### [Aim of the task]
Reproduce the records verbatim, starting from the first line and ending with the line that contains "Looking at the screenshot, I should coord(98,17).", both ends included.

·····

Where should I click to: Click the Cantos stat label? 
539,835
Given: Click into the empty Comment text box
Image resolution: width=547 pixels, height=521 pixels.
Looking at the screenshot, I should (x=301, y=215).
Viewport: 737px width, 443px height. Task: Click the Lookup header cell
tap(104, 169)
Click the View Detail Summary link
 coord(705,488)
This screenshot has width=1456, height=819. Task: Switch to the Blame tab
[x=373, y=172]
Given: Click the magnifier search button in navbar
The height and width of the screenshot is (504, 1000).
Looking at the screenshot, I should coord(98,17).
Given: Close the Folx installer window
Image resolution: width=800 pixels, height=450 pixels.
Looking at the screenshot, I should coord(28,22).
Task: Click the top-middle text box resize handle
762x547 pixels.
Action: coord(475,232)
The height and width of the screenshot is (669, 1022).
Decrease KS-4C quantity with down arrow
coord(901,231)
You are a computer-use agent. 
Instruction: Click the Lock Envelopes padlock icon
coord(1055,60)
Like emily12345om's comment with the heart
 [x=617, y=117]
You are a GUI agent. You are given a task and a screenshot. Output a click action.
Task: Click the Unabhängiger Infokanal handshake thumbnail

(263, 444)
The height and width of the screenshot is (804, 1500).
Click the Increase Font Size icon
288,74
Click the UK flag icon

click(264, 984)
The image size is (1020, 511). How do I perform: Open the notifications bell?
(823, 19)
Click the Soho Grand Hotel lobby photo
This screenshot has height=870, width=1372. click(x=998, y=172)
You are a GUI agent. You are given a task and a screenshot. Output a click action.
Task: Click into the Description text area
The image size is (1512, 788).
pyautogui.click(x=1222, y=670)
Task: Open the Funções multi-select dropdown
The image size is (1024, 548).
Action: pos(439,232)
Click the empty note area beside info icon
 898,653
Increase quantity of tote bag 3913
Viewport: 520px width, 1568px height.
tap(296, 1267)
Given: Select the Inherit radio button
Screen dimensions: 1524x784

·····

### [Reply]
Where should I click to: Click the Cantos stat label? 
539,835
Given: Click into the empty Comment text box
Image resolution: width=547 pixels, height=521 pixels.
Looking at the screenshot, I should (x=301, y=215).
Viewport: 737px width, 443px height. Task: Click the Lookup header cell
tap(104, 169)
Click the View Detail Summary link
 coord(705,488)
This screenshot has width=1456, height=819. Task: Switch to the Blame tab
[x=373, y=172]
Given: Click the magnifier search button in navbar
The height and width of the screenshot is (504, 1000).
Looking at the screenshot, I should coord(98,17).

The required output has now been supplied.